13
Dalla notizia data da Aurora, una parte di me cambiò profondamente. In fondo, io e Pablo non eravamo niente di definito, eppure dentro di me portavo un pezzo di lui. Quel piccolo essere, ancora in formazione, sembrava trasmettermi misteriosamente le emozioni di Pablo. Sentivo il suo dolore, non solo per il ginocchio, ma per ciò che significava per lui. Il calcio non era solo uno sport: era la sua identità, la sua ragione di vita. L'idea di non poter tornare come prima, di non sentirsi più all'altezza, doveva essere una paura devastante.
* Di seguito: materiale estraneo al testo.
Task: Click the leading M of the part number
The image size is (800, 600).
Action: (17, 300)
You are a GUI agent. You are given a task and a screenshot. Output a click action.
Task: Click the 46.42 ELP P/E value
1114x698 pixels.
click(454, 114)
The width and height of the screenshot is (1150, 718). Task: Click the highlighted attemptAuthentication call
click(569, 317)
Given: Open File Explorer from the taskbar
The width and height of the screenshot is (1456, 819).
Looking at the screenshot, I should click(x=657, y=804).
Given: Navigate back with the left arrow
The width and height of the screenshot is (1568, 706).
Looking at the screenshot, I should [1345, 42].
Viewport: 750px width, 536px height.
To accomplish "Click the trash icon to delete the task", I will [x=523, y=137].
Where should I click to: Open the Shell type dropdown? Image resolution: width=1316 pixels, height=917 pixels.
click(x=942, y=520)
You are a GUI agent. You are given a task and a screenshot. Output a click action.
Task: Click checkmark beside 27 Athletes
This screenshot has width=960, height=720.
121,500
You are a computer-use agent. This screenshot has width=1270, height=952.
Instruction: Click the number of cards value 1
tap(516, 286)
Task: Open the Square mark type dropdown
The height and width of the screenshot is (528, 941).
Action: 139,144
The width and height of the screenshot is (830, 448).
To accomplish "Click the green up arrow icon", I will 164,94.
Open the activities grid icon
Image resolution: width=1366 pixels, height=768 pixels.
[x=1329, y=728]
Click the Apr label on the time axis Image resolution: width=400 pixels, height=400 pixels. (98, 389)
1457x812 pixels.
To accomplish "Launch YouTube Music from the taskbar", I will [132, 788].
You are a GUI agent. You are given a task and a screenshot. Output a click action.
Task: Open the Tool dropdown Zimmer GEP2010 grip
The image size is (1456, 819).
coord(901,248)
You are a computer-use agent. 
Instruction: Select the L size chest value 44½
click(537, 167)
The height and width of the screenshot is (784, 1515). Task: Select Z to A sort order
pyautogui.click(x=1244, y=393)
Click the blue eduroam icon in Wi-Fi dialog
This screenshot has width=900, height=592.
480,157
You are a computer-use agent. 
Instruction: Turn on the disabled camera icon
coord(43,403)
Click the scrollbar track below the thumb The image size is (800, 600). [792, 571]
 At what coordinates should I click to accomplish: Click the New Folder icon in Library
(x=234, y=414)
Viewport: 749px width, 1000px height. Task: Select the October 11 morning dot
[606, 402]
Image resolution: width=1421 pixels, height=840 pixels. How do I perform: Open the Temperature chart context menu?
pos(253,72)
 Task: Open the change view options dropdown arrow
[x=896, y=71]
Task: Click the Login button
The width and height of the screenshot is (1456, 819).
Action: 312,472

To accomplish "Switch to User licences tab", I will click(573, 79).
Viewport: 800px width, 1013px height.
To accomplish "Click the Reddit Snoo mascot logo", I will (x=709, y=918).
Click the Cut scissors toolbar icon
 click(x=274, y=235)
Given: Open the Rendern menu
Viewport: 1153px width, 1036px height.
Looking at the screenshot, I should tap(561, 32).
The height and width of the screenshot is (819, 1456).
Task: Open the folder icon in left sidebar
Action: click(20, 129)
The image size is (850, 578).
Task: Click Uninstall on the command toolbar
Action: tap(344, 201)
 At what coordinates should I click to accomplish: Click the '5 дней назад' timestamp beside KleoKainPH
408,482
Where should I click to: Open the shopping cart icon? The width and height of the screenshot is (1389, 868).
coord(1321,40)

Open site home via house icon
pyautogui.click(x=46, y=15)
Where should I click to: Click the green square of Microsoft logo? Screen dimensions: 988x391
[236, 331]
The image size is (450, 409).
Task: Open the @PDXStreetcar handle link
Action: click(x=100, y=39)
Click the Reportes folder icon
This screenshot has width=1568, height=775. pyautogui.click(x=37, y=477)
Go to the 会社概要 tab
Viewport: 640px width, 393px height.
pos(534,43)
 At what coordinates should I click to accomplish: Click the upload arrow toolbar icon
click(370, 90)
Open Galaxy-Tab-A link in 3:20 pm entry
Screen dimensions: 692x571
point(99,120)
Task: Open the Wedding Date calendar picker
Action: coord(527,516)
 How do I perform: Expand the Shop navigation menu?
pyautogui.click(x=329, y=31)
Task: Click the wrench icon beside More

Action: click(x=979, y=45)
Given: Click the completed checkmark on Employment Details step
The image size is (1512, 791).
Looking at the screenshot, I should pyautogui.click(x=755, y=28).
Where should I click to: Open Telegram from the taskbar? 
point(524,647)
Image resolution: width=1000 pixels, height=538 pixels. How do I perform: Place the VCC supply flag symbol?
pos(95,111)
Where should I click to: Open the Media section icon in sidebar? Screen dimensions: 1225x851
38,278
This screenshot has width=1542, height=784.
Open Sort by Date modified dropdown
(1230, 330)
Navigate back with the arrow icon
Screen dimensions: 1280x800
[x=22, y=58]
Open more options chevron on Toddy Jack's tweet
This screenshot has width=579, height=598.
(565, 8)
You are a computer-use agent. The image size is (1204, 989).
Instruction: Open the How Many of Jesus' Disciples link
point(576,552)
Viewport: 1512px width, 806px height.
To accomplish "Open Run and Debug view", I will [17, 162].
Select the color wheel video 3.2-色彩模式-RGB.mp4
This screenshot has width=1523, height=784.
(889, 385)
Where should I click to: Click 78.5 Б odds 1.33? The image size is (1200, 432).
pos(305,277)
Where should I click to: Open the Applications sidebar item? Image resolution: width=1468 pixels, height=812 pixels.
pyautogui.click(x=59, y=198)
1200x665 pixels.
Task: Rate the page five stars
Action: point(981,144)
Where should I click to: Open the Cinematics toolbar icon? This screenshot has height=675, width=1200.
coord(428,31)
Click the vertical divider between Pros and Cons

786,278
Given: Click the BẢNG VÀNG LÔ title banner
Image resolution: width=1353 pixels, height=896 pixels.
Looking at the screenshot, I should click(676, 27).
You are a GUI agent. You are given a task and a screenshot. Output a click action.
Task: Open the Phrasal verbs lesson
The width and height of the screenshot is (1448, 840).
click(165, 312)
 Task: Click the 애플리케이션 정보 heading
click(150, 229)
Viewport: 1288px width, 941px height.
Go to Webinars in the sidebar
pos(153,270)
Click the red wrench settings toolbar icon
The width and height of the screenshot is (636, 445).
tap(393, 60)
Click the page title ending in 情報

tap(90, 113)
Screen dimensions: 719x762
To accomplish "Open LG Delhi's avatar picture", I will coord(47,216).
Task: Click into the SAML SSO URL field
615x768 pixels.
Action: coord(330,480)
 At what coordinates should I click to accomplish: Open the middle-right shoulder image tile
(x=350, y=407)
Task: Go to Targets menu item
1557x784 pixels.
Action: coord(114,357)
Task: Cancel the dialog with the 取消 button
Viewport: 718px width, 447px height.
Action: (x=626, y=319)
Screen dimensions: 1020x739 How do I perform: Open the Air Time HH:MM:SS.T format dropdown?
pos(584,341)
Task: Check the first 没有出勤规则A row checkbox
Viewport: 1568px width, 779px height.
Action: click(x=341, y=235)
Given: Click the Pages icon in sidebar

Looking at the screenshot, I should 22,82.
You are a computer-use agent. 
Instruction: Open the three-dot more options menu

Immaginai Pablo, quel ragazzo sempre così sicuro e forte, ora piegato dalla vulnerabilità. L'immagine mi colpì come un pugno al petto, spezzandomi dentro. Sentii un'incrinatura profonda, come se quel piccolo essere dentro di me stesse cercando di comunicarmi qualcosa. Era giunto il momento di andare da lui. Dovevo vederlo.
Chiesi ad Aurora di avvisarlo del mio desiderio di visitarlo. Lei mi disse che lui era d'accordo e che, un pomeriggio, sarebbe venuta a prendermi per portarmi da lui.
Durante il tragitto in macchina, io e Aurora ci scambiammo frammenti delle nostre vite. Parlammo dei nostri lavori, dei progetti futuri e della mia gravidanza. Notai in lei un misto di gioia e cautela: per quanto tentasse di nascondere l'emozione, ci teneva a precisare che quella situazione riguardava solo me e Pablo. Anche i loro genitori condividevano lo stesso parere: non riuscivano ancora a realizzare l'idea di diventare nonni e, in quel momento, erano concentrati sulla salute del figlio. Una parte di me si sentì come se fosse passata in secondo piano, e Aurora lo percepì. Appena arrivammo nel garage di Pablo, fermò l'auto e si girò verso di me.
«Pablo ci ha detto che vuole essere presente per il bambino, anche se voi due non siete una coppia», mi disse, la voce decisa ma gentile. «Non si sente pronto a fare il padre, ma non vuole tirarsi indietro. I miei genitori, anche se adesso sono preoccupati per lui, adorerebbero fare i nonni. Questa notizia, per quanto improvvisa, è stata una luce in un momento difficile. So che non ti conoscono, e neppure tu conosci me. Ma ho capito chi sei. Una ragazza qualunque avrebbe usato questa situazione a suo vantaggio, avrebbe creato drammi. Tu invece hai chiesto solo di non essere abbandonata. E soprattutto, hai scelto di non abortire, di portare avanti questa gravidanza da sola se necessario. Questo ti rende una grande donna e una grande mamma».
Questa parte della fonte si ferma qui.